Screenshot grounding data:
——————————

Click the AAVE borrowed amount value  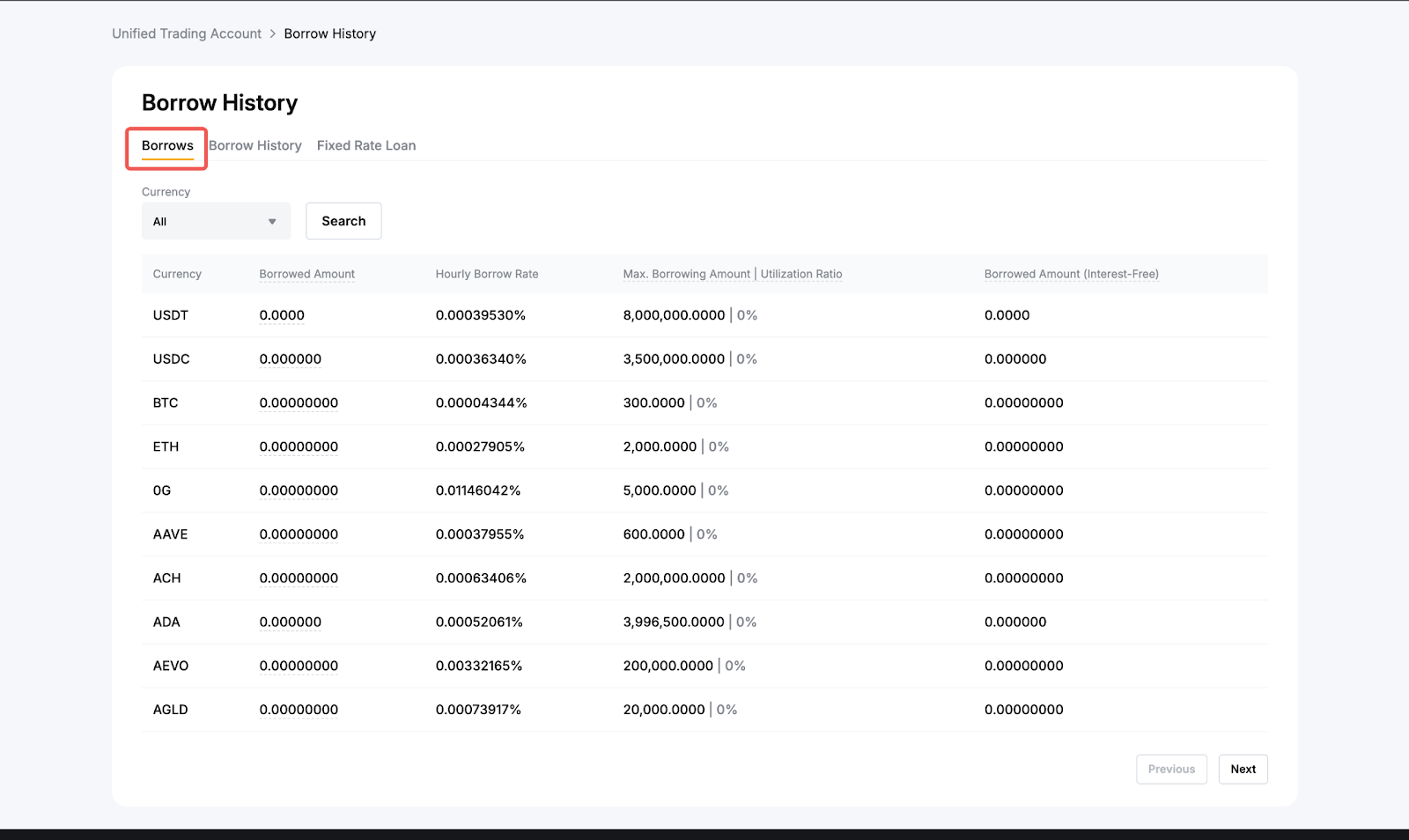299,534
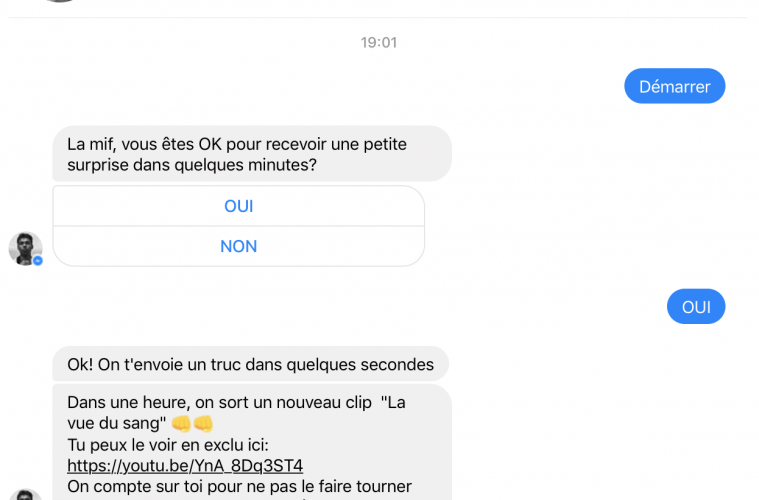Image resolution: width=759 pixels, height=500 pixels.
Task: Click the cropped profile picture at top
Action: coord(60,2)
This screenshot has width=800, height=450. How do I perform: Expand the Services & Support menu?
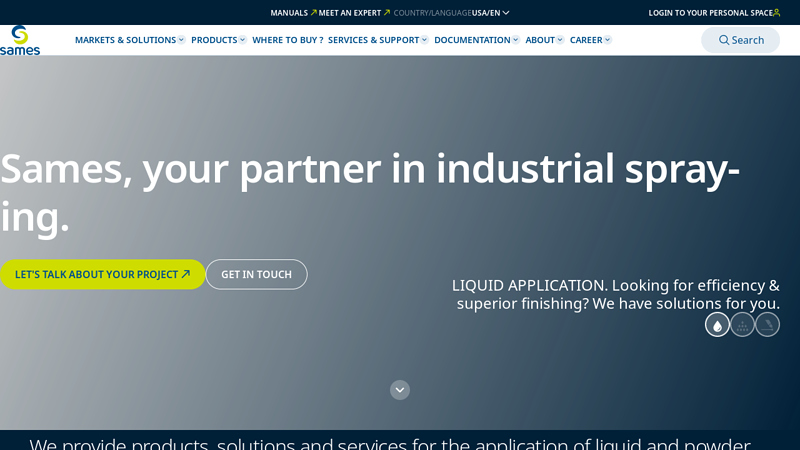(377, 40)
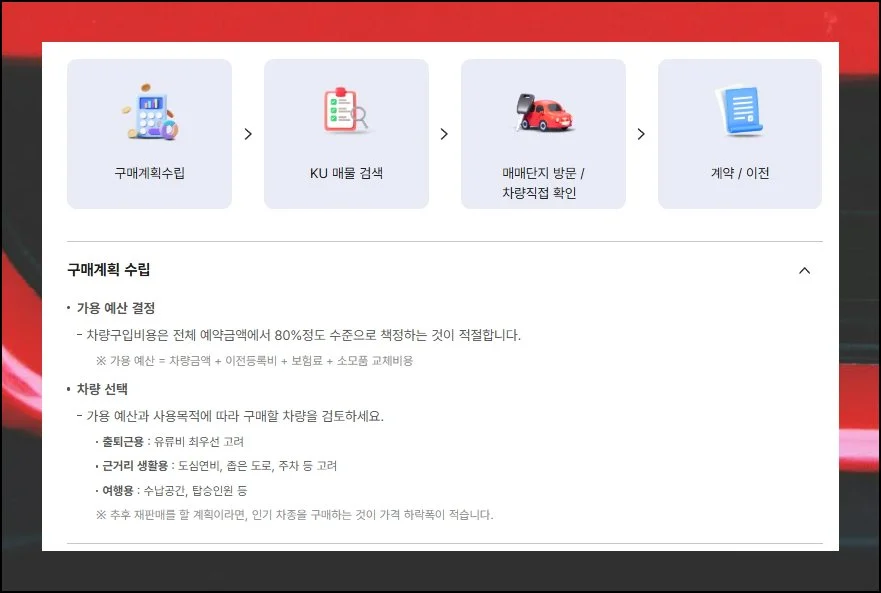Screen dimensions: 881x593
Task: Click the clipboard checklist search icon
Action: pyautogui.click(x=346, y=112)
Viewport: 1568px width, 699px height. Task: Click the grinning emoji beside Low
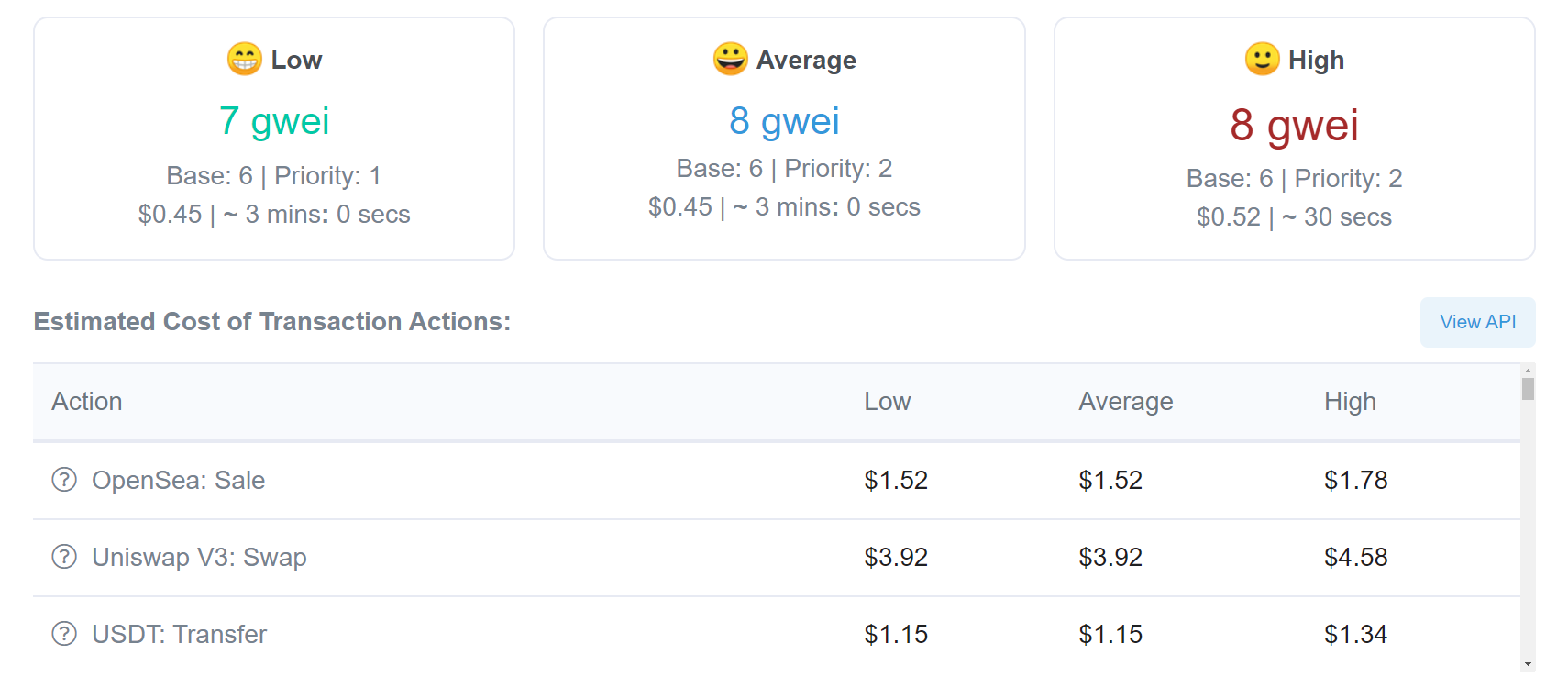pos(245,60)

——————————

Task instructions:
Exclude all pictures and reproduce verbatim the lines running from the line that contains "This screenshot has" to the end of the data above, both ends included.

Result of the task:
This screenshot has width=800, height=450. How do I perform: Expand the Services & Support menu?
(377, 40)
Screen dimensions: 881x593
Task: Click the clipboard checklist search icon
Action: pyautogui.click(x=346, y=112)
Viewport: 1568px width, 699px height. Task: Click the grinning emoji beside Low
pos(245,60)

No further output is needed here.